Hmm. If there were some guy wearing a hat that displeased me, I’d probably just say “I don’t like that guy’s hat.” It’s hard to know if he’s pretending to anything. I’m trying to understand why wearing a fedora is “pretentious.” What is he pretending to be? Please fill me in. I’d be the first to say it looks kind of silly, but I don’t understand why it should offend me.

Is it your position then that all rants should be read and not replied to? Do you assume that any response to a Pit thread implies 'caring’about it. If so, why reserve your animus for me? And lastly, at the risk of taxing your research abilities, can you show where I have pretended to be ‘above it’, and why such behavior would be pretentious?

Are we talking about this kind of hat? If so then you should have set it on fire. :smiley:

Jurph I am with you to the end on this one.

Where the fuck did these hipsters come from anyways? It seems their goal in life is to strike a pose and let everyone see how cool they are. I went to see the Hives awhile back and I expected hipsters to be there but I wasn’t prepared to walk into a concert full of boys in girls pants.
The thing that really gets me though is that they don’t do anything. The Hives are a pretty rocking band but the hipsters all just stood there during the whole show not moving. There was no one dancing,jumping ,singing, no fists in the air. Nothing. They just stood there in place and watched. And it wasn’t even a seated venue.

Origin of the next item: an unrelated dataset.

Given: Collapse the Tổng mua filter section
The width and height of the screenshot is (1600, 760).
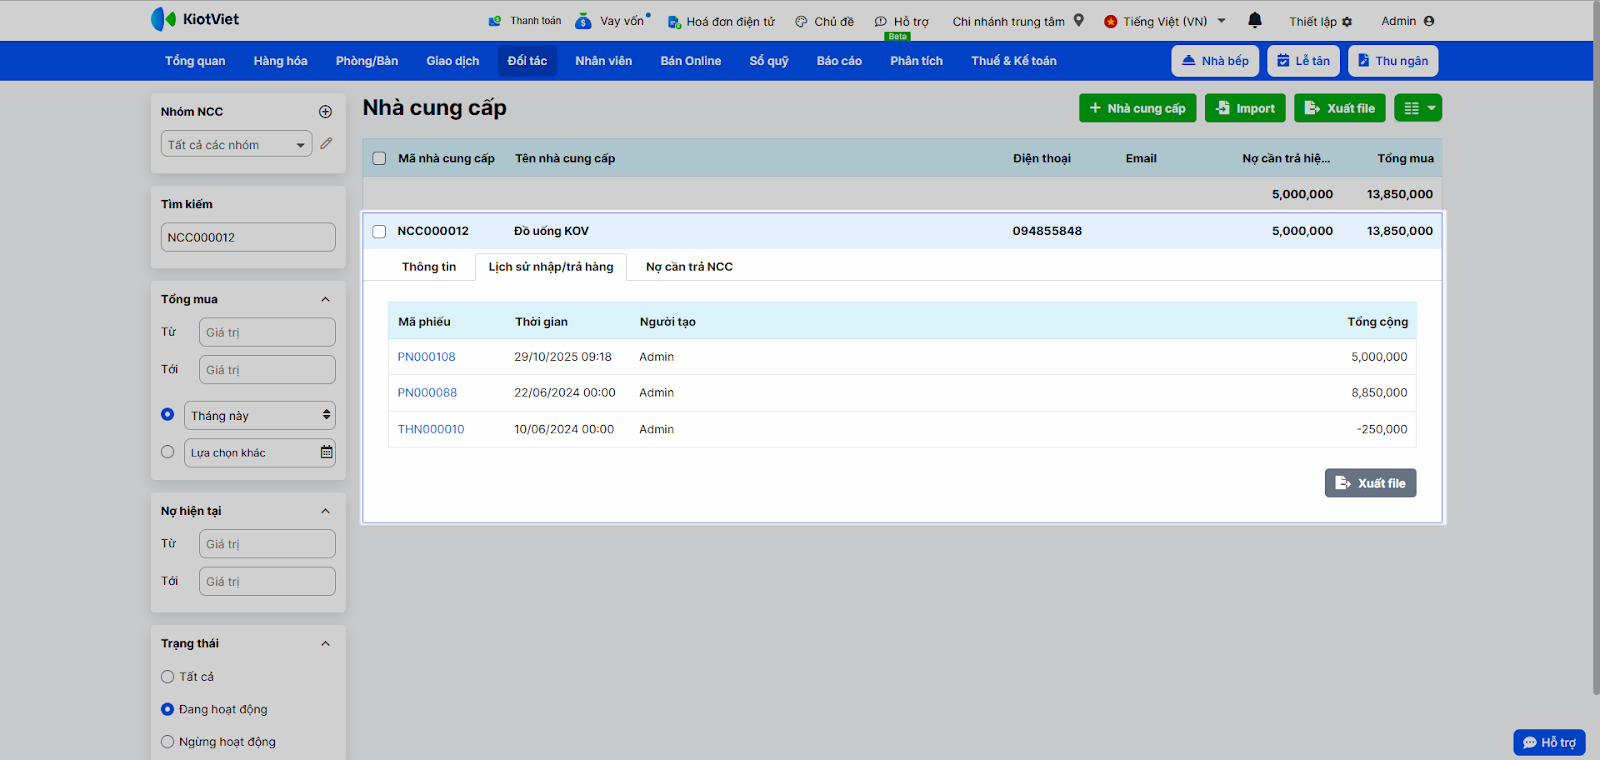Looking at the screenshot, I should (325, 299).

In short the problem with hipsters is they are the ones killing rock & roll.

You remember a disturbing amount of detail about this guy. The way he stood, the leathery smell of his jacket, the manly scent . . . . What did his bulge look like? I don’t think we got the details on that. For someone that pissed you off so much, you seem oddly fascinated with him.

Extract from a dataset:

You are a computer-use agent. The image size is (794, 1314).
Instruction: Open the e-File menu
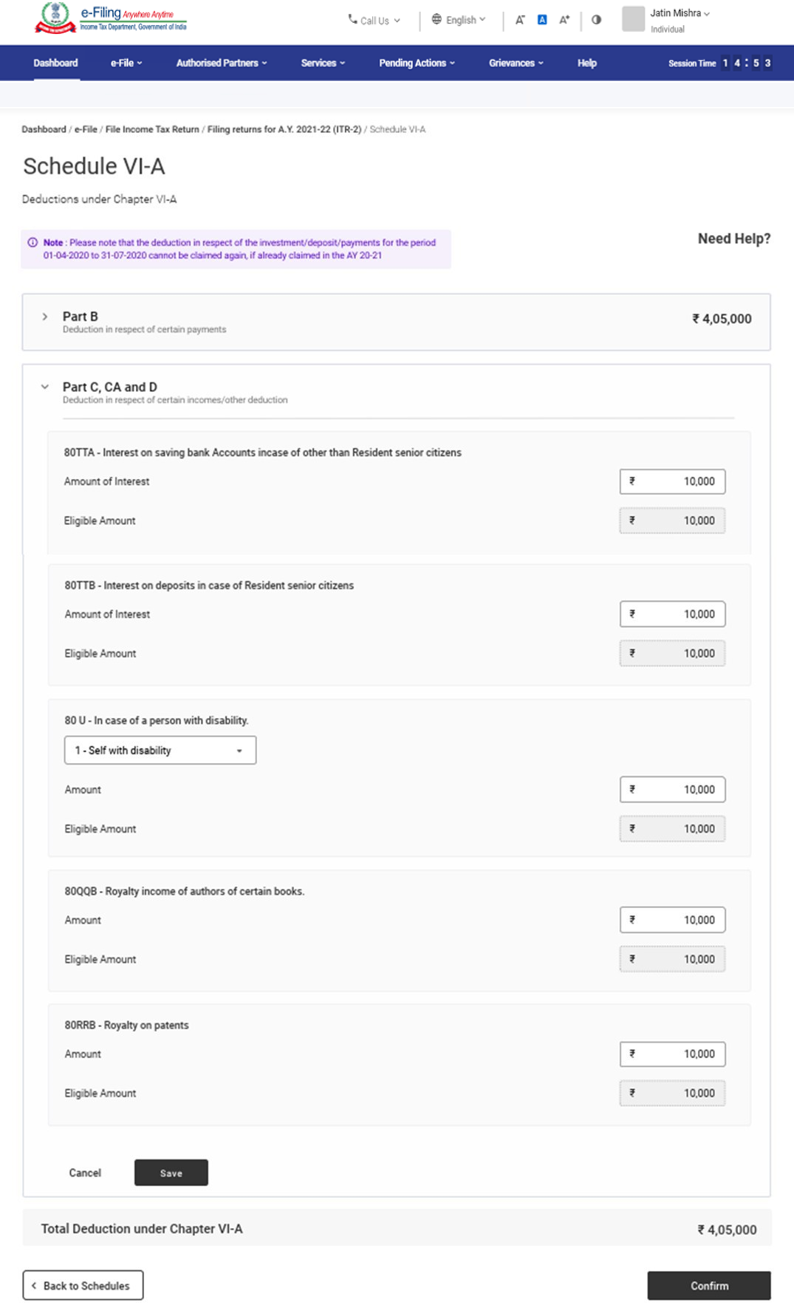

Preferably while the dude in the picture is wearing it! :stuck_out_tongue:

Trunk’s right. Fuck these other idiots. Anyone shooting for the meta-ironic hipster angle is automatically a scenester and an asshole.

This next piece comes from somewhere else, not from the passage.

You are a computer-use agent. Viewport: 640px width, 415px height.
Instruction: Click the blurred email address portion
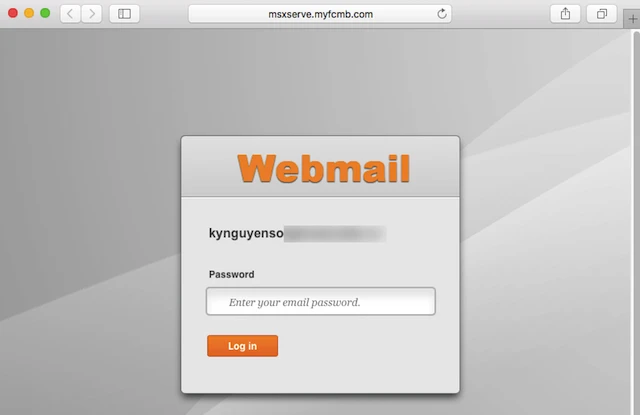pyautogui.click(x=335, y=233)
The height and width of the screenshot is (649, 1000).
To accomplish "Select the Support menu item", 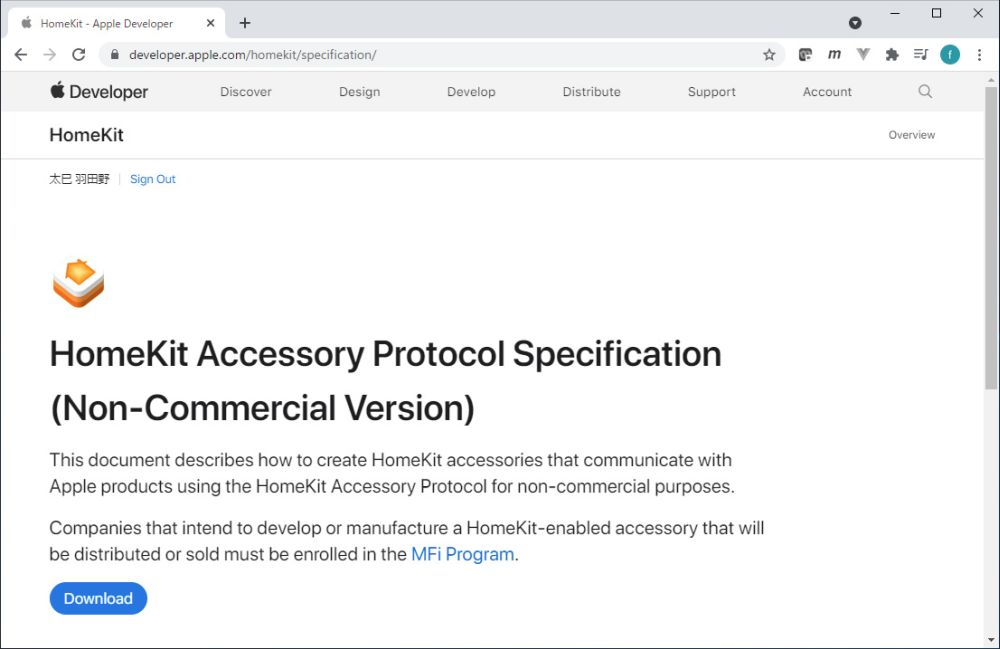I will coord(711,91).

Uh, yeah, whatever. I’m 5’5" and a 5’6" guy with a fedora on would have completely blocked my view, making me want to rip his hat off and shove it up his ass without crumpling it.

I’m seething just thinking of it.

Goddamn inconsiderate concert-goers. :mad:

Yeah, but so would a 5’8" guy, and let’s face it, pretty much every guy in the world is that tall or taller. I’m 6’2" - what the hell could I do if I were in front of you? And at least you could ask the hat-wearer to take his hat off. It’s not like he was trying to crowd surf, or pee on people’s knees. Maybe you should wear lifts - the google ads have been pushing them something fierce lately.

Generally speaking, this thread makes me want to piss on poorly-dressed short people at gigs. Sheesh - how can people invest this much … pettiness in someone’s choice of clothes? Fucking hell, could it possibly get any shallower? “Yeah, dude - there was this short guy at the gig I went to, and he was wearing a hat! The fucking cheek! I know! I could bearly contain myself until I got home to the messageboards! Yeah, you’d better believe I wrote a stinging rant. I might even blog about it later, you just see if I don’t. Oh yeah. Yeah, he’ll be smarting from that. Except that I just sat behind him the whole time and glowered, rather than ask him to take the hat off, and instead pissed and moaned like a whiny bitch on some random corner of the internet. But other than that, I bet he really regrets his sartorial choices now. Why yes, I do have a few bitterness issues to work out, but I’m sure this is nothing to do with that…”

Incidentally, I was standing next to Jarvis Cocker at the Arcade Fire gig a while back. I was taller and ganglier than him, which distressed me. But I was wearing a cooler jacket. Go me. Fucking outstanding gig, too.

Death Cab has been lame ever since Something About Airplanes. You’re still listening to them? Pshaw.

I’m currently into this awesome group of Ecodurian mimes who fart into kazoos. Trust when I say it’s the hot new shit. I’m sure you’ll hear about it in about 4 more years.